___ SOURCE PASSAGE
Thursday, April 07, 2005

Terri Schiavo and the O'Reilly Solution

During the height of the Schiavo controversy, on his TV show and in his column, Bill O'Reilly offered his solution. I think his approach is very problematic for the reasons outlined in this essay.

Click here for complete essay.
During the height of the Schiavo controversy, on his TV show and in his column, Bill O'Reilly offered his solution. Briefly, it was this:

Her husband, Michael believed that Terri was in a persistent vegetative state (PVS). His position then, was that she was completely unaware of her environment, incapable of thinking and incapable of experiencing pain. In short, he believed that his wife was no longer a sentient being.

If this is truly how he felt at the core of his heart, then as O'Reilly opines, he should have simply put an end to the incredible acrimony surrounding this case and have had guardianship transferred to her parents. By this argument, it wouldn't have mattered to Terri and it would helped give her parents peace and enable them to care for her in her final days. Perhaps this would helped them to achieve some degree of closure. In addition, it would have had the added benefit of giving Michael a chance to end this bioethical disaster and go on with his life. Perhaps, in the eyes of some, he would even have come off as a hero. O’Reilly saw no “down-side” to this solution.
______
ABOUT THIS TASK:
Transcribe the Terri Schiavo post word for word, starting at "Thursday, April 07, 2005" and ending at "a sentient being.".
___ SUPPLIED DATA
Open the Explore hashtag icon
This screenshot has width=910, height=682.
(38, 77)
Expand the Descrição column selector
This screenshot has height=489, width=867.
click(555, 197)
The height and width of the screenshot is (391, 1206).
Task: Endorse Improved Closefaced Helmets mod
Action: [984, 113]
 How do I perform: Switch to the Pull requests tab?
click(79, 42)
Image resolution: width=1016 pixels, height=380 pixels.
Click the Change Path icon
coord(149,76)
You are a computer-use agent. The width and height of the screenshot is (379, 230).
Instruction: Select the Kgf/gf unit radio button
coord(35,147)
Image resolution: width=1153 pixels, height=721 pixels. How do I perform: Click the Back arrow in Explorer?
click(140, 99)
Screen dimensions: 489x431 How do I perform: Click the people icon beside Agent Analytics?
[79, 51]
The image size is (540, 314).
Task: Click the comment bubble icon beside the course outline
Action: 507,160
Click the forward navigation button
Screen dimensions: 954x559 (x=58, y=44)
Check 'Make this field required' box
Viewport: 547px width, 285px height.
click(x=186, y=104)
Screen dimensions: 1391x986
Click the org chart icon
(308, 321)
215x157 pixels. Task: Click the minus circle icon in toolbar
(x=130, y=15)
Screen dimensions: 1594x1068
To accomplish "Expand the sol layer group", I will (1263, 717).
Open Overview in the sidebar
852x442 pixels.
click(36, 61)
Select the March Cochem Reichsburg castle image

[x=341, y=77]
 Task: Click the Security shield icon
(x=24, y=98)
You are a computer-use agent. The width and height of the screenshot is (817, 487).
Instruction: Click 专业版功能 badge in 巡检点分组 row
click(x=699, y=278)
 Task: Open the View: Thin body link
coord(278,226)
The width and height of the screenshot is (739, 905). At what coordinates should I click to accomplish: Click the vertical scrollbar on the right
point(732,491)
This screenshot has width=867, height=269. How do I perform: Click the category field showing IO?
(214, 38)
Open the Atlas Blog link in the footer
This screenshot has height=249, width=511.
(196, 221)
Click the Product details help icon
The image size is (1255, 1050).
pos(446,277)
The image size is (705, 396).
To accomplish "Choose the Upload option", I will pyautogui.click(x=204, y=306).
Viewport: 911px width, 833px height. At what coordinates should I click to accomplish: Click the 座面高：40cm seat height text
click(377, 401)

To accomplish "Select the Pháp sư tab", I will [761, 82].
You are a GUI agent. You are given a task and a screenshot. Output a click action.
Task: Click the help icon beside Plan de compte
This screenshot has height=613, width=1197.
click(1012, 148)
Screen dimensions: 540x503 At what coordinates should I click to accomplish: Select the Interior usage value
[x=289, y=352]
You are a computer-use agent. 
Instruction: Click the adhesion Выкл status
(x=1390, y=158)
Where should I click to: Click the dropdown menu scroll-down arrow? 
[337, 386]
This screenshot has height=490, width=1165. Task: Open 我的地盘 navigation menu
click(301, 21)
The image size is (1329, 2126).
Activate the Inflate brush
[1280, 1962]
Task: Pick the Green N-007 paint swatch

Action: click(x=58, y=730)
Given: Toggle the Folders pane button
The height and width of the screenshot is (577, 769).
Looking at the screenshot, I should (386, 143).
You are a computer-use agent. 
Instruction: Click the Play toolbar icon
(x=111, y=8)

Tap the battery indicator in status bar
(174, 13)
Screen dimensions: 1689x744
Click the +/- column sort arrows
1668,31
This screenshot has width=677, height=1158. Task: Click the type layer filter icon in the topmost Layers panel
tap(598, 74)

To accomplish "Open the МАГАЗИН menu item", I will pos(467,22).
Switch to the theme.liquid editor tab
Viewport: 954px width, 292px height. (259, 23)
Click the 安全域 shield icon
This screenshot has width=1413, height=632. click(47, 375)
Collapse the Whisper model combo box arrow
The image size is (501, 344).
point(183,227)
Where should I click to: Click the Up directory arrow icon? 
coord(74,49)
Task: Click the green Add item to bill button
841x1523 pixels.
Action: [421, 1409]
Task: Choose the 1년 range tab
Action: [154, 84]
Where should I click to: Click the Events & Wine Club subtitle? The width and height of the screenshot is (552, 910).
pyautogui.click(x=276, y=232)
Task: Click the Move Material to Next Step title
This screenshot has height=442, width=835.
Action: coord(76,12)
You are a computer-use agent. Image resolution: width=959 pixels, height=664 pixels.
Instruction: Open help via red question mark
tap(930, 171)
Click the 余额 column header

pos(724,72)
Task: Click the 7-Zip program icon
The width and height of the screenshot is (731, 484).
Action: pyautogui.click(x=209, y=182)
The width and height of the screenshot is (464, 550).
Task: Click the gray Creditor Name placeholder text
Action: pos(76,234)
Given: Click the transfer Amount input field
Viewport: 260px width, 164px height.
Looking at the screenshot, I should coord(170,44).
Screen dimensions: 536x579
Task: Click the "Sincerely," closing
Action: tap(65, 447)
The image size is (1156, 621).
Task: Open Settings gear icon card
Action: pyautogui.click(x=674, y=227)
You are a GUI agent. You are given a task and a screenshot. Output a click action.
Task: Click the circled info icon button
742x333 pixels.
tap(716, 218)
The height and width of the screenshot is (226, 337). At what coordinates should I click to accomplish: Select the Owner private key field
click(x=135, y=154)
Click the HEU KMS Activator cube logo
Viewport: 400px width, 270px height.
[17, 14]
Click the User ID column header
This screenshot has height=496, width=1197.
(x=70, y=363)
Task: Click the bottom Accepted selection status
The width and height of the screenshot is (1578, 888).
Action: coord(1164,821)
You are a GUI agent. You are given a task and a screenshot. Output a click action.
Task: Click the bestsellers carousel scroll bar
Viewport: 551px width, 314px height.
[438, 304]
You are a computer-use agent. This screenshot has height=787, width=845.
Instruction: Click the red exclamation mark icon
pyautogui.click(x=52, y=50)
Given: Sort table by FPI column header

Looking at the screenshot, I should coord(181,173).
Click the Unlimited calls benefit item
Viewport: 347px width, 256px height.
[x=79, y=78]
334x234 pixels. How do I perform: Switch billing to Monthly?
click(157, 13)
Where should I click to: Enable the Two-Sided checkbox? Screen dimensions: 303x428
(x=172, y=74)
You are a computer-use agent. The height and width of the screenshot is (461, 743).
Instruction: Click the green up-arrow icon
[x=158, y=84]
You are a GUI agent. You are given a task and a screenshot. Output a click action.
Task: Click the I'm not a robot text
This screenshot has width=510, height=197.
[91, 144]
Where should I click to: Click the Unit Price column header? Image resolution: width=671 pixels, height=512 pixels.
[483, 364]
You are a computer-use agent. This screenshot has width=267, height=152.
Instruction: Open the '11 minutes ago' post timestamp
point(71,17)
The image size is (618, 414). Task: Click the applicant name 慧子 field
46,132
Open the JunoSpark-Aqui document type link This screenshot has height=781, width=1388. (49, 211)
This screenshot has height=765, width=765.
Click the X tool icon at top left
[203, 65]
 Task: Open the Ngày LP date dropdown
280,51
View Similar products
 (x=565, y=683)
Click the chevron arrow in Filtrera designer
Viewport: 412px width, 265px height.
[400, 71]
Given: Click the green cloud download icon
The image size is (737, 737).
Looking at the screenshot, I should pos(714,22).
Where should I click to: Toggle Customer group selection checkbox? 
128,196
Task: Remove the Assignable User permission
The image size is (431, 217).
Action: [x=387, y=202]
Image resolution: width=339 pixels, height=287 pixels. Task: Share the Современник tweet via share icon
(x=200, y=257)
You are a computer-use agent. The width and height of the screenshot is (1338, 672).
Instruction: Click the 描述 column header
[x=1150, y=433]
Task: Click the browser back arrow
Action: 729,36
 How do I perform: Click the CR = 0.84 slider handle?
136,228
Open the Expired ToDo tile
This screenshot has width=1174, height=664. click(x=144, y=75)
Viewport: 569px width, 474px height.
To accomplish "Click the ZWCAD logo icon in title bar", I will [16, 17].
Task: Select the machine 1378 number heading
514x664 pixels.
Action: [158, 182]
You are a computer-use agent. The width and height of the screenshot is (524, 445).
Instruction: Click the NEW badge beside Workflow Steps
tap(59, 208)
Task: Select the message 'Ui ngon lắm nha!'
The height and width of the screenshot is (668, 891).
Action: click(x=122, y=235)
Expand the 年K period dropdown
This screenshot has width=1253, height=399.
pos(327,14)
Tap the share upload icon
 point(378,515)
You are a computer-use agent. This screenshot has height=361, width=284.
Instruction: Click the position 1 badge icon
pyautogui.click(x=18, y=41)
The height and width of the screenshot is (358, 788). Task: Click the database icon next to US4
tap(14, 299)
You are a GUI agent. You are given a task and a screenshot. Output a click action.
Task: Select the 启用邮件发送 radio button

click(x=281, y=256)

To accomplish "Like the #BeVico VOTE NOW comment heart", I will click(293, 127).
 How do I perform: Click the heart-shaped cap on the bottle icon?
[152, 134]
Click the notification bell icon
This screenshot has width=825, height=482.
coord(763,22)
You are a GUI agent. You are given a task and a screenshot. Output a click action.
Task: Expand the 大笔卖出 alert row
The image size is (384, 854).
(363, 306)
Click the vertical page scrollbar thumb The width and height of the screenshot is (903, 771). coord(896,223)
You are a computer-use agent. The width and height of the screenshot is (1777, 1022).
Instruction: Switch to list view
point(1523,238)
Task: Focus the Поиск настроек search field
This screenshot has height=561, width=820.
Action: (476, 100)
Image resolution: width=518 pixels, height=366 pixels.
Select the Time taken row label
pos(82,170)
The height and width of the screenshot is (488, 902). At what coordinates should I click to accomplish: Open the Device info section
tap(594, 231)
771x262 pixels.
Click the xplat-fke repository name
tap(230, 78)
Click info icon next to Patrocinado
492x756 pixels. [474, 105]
______
RESPONSE TO THE EXERCISE:
Thursday, April 07, 2005

Terri Schiavo and the O'Reilly Solution

During the height of the Schiavo controversy, on his TV show and in his column, Bill O'Reilly offered his solution. I think his approach is very problematic for the reasons outlined in this essay.

Click here for complete essay.
During the height of the Schiavo controversy, on his TV show and in his column, Bill O'Reilly offered his solution. Briefly, it was this:

Her husband, Michael believed that Terri was in a persistent vegetative state (PVS). His position then, was that she was completely unaware of her environment, incapable of thinking and incapable of experiencing pain. In short, he believed that his wife was no longer a sentient being.